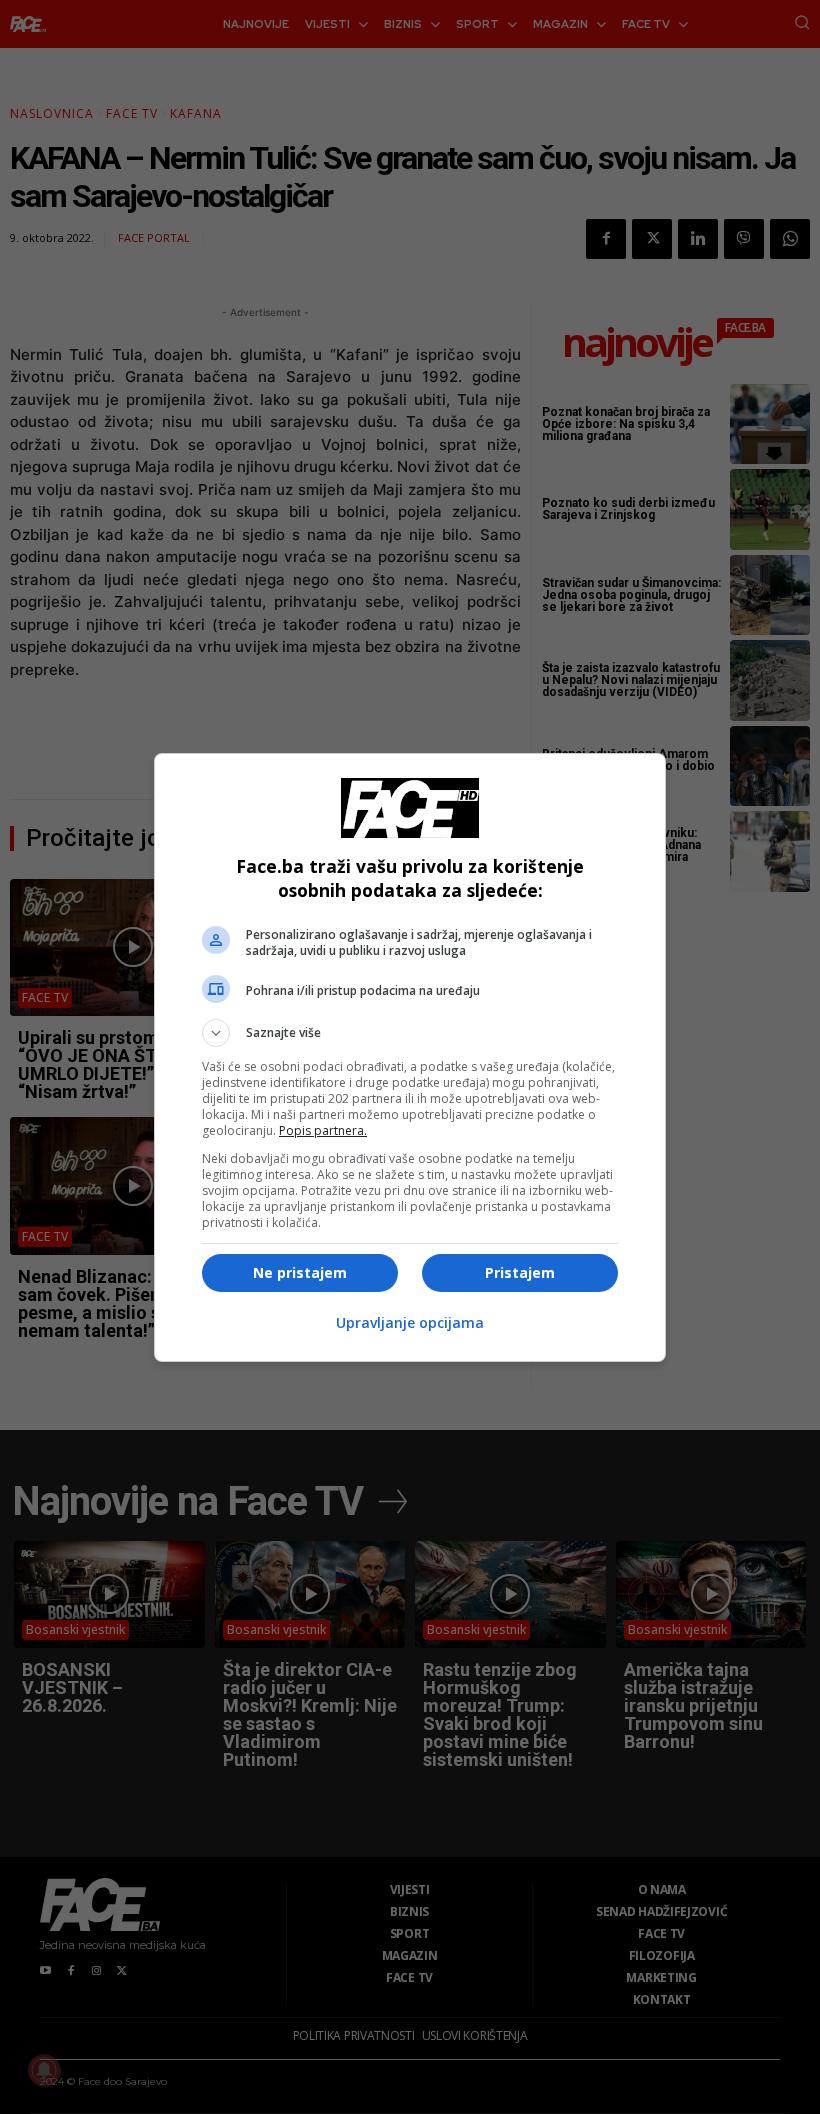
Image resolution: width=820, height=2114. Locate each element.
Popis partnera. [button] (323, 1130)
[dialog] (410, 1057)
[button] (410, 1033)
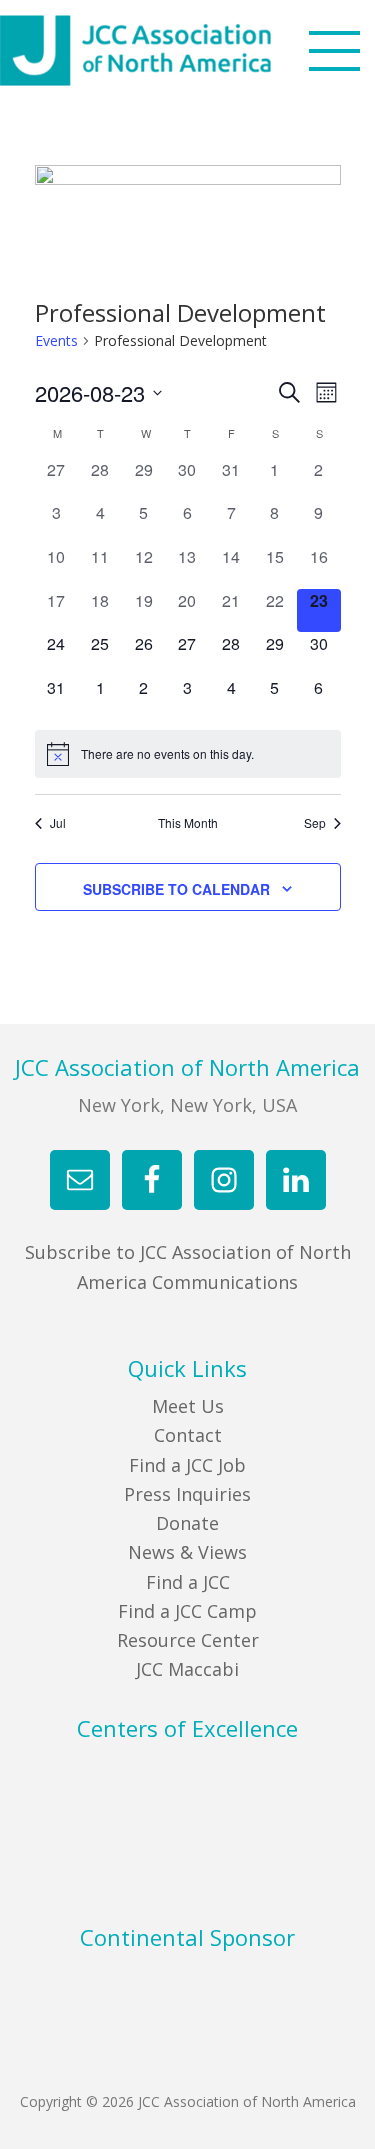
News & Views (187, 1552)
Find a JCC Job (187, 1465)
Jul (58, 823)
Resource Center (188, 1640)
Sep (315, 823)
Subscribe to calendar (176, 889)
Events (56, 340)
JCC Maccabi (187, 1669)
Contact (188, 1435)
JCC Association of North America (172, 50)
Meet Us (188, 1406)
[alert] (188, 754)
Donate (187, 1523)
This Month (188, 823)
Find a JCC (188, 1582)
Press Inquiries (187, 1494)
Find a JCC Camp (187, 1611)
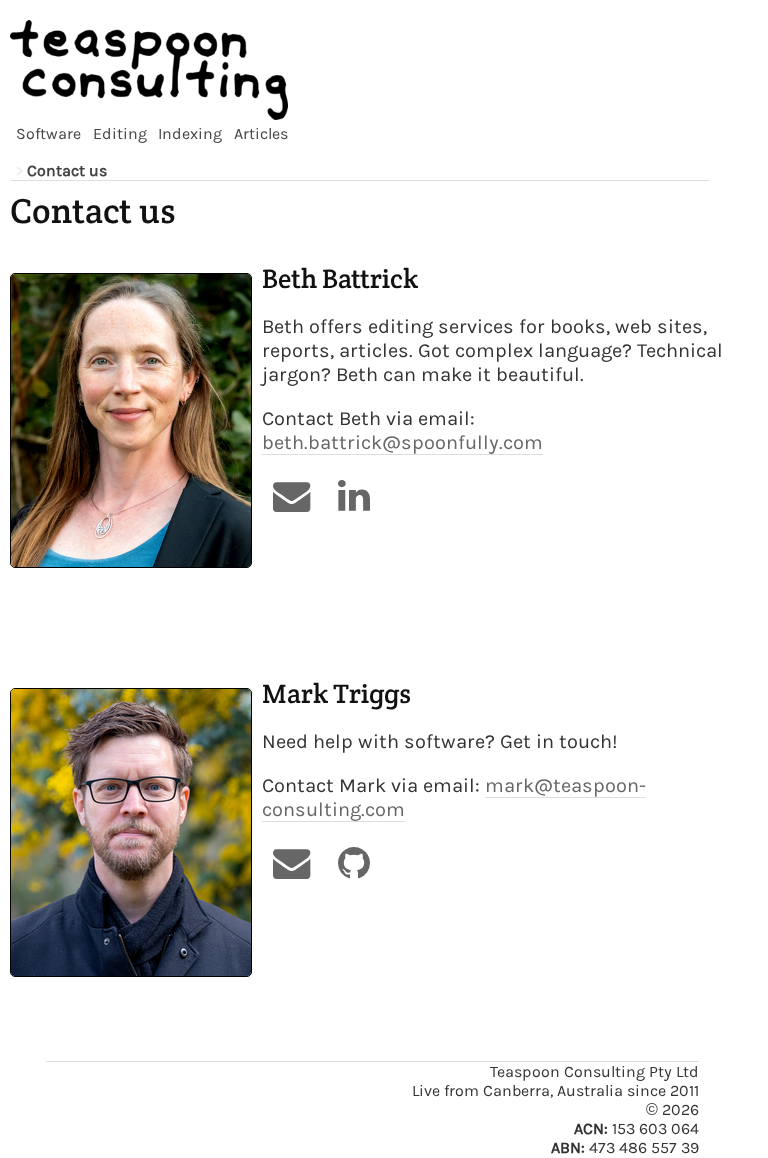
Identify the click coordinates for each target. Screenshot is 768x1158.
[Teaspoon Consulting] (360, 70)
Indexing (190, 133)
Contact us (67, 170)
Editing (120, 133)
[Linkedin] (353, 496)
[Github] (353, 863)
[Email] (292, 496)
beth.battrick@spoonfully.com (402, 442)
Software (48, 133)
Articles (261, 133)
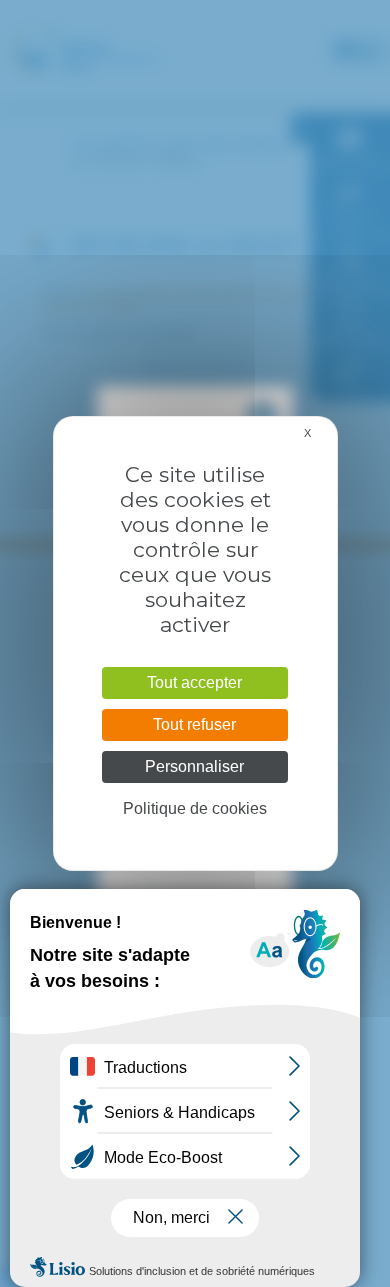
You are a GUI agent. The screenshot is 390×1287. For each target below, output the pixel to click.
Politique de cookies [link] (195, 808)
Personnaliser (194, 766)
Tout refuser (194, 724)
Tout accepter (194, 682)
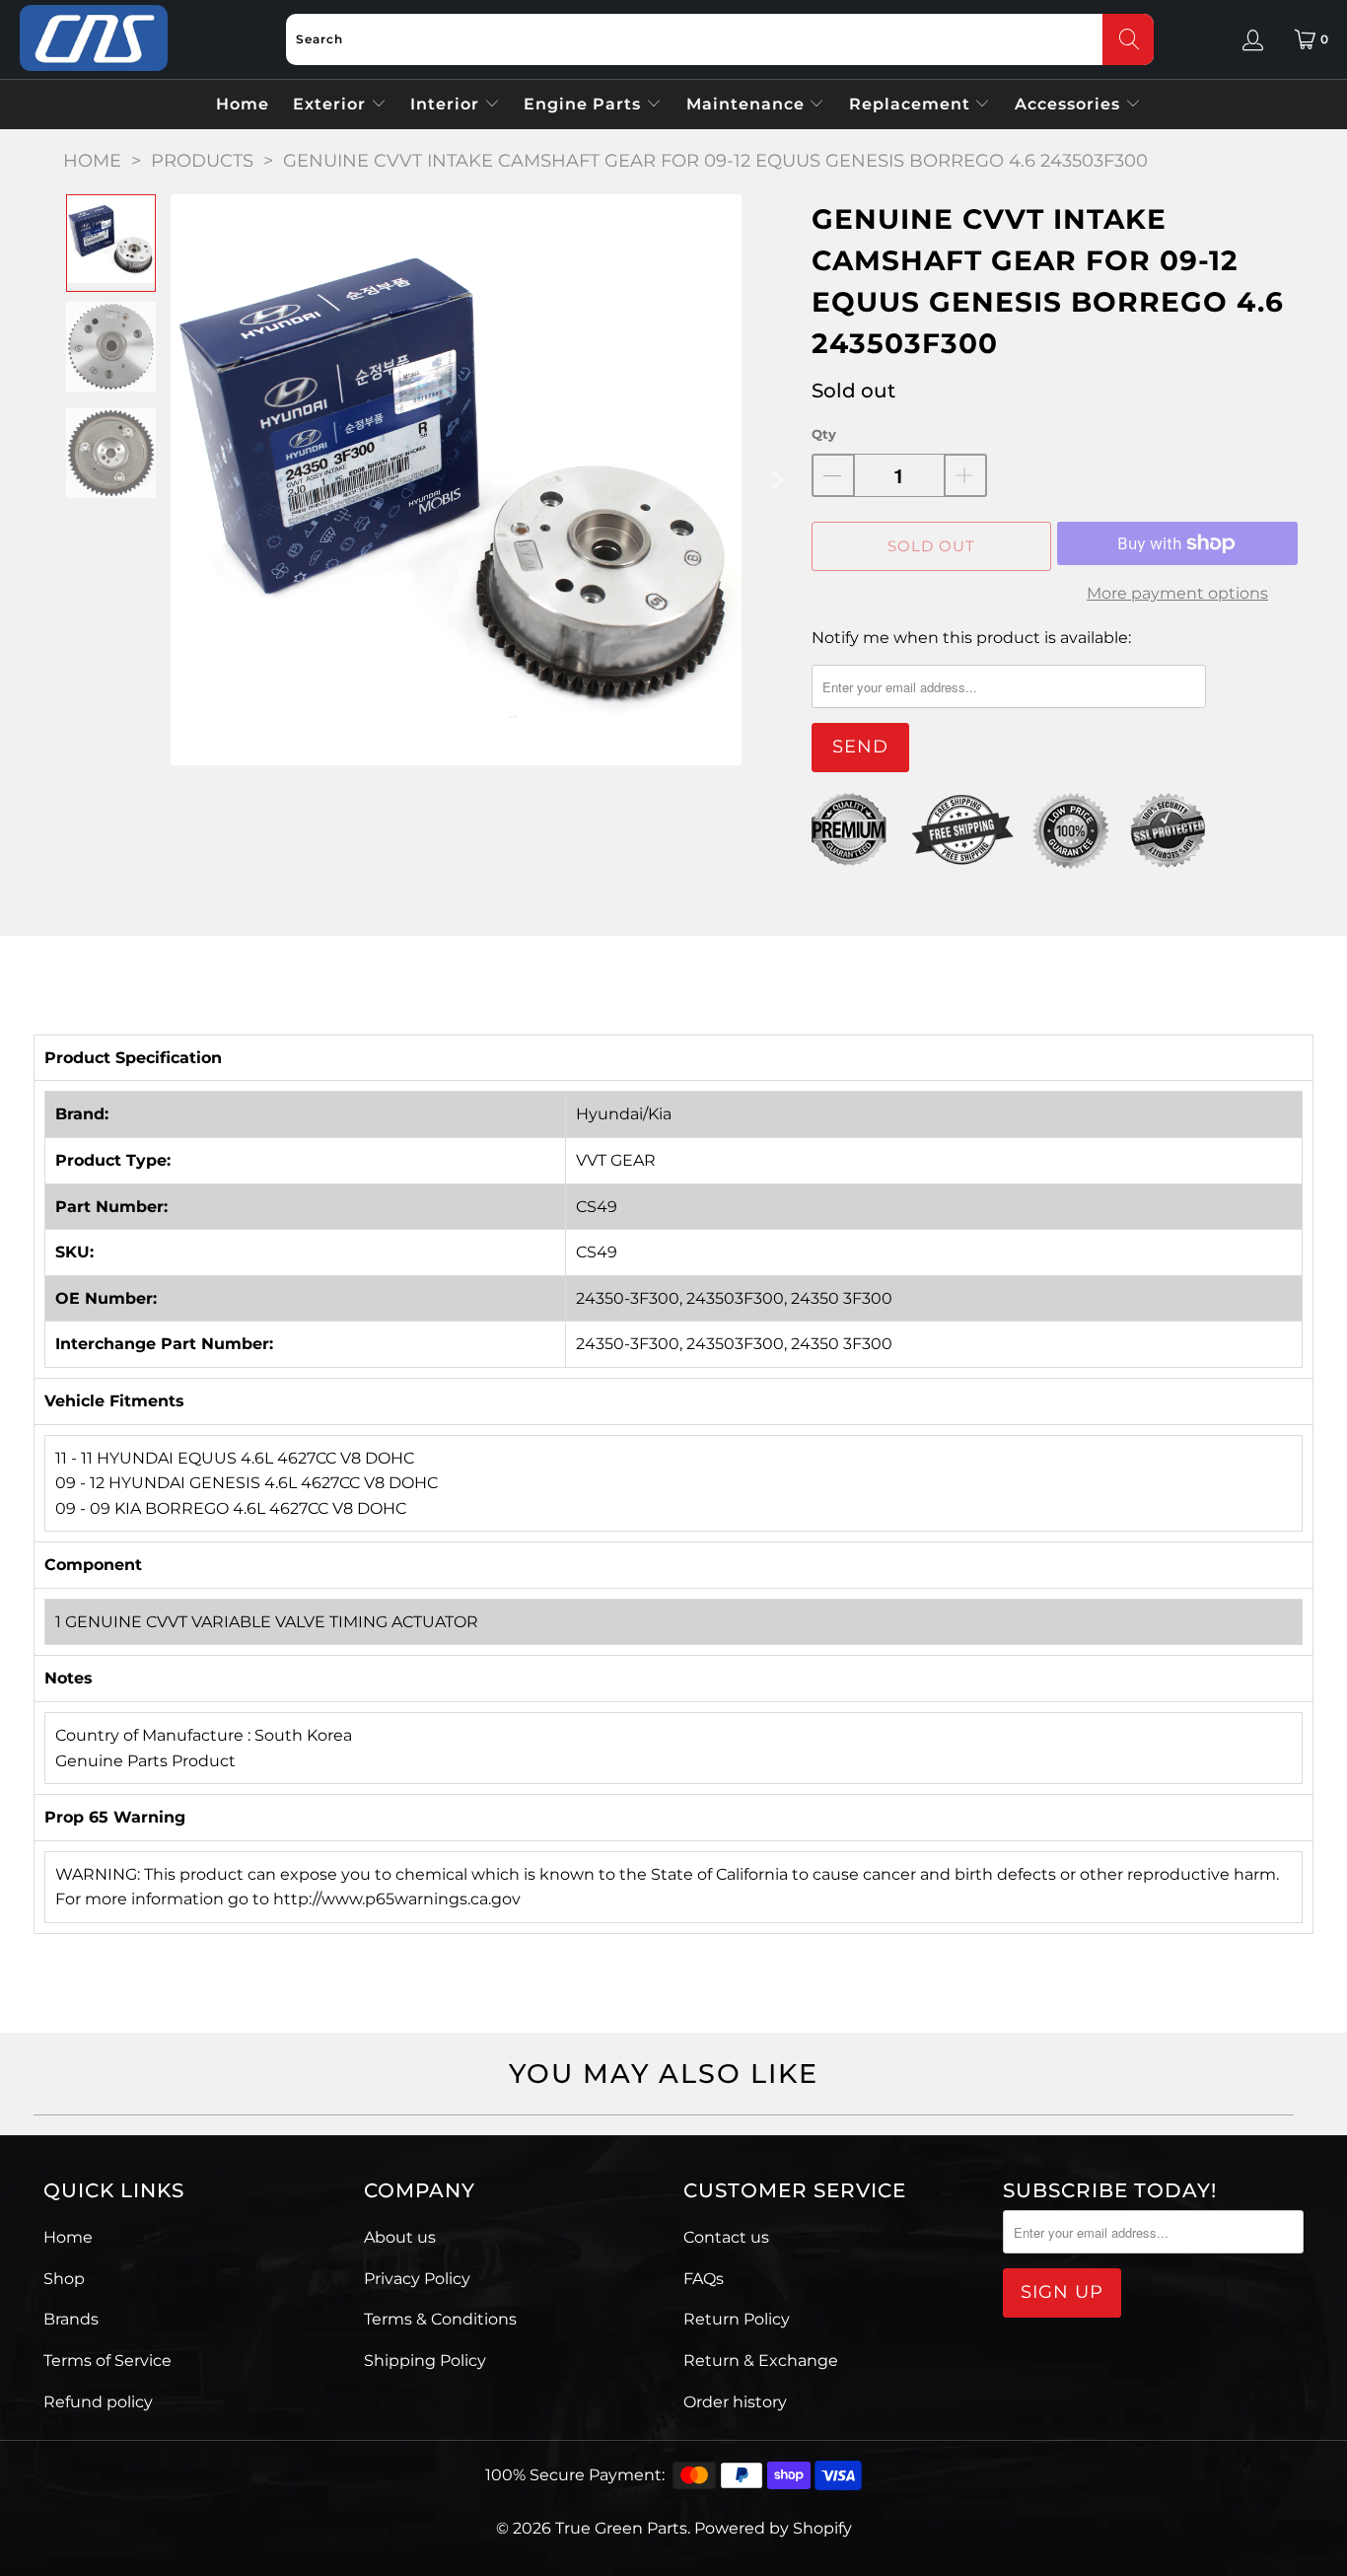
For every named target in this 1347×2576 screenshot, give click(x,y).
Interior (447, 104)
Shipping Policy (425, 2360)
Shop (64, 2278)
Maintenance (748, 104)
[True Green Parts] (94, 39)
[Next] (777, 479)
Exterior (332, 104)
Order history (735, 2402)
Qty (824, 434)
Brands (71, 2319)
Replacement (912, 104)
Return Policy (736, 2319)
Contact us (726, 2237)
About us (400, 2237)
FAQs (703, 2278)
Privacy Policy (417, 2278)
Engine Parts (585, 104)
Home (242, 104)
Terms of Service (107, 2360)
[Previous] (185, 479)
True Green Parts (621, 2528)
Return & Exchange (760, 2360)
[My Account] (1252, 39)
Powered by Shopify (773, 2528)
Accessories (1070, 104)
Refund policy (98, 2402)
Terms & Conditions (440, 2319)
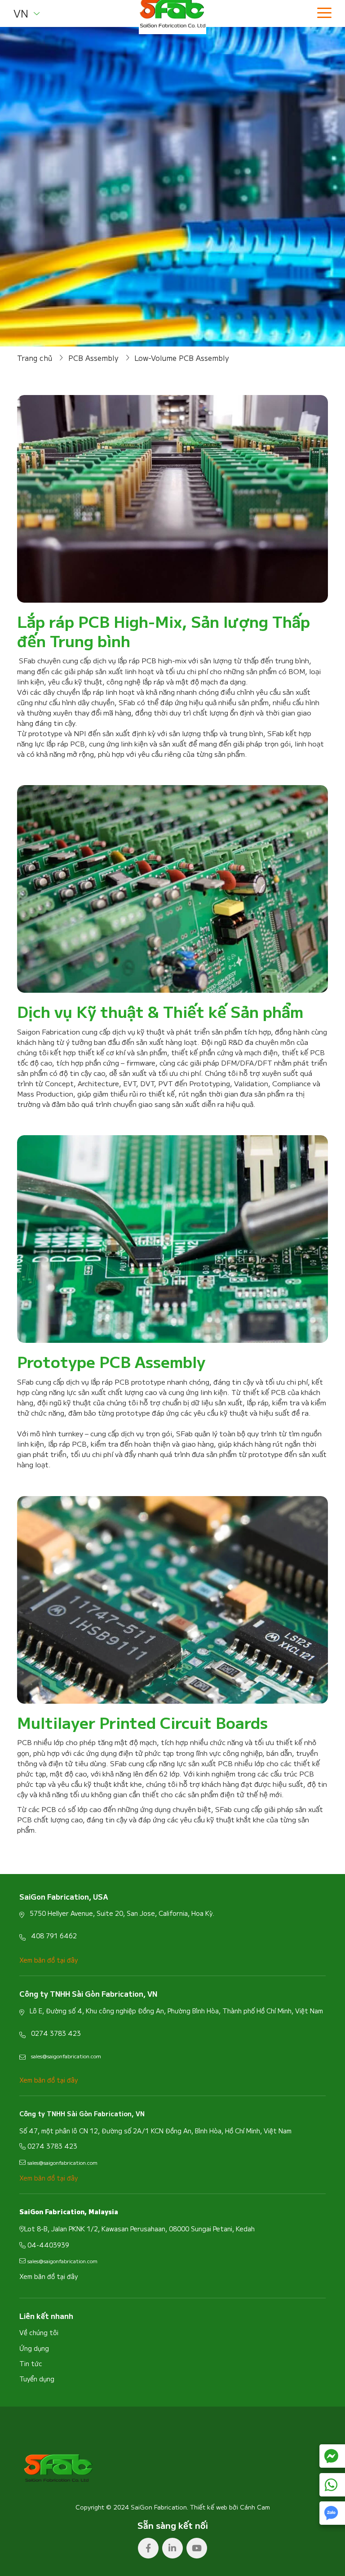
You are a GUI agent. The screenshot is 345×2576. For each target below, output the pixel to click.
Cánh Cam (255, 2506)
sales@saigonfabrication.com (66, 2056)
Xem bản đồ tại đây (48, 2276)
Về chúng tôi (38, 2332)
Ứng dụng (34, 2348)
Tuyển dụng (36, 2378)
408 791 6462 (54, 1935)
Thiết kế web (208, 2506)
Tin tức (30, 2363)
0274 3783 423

========================================

With "output" as the search string, filter the records and return each line that has it.

= WRITTEN REPLY =
You are a GUI agent. The screenshot is 390×1287. For each target below, output the pixel to click.
You are a GUI agent. The screenshot is 345×2576. For each target below, output the pixel to click.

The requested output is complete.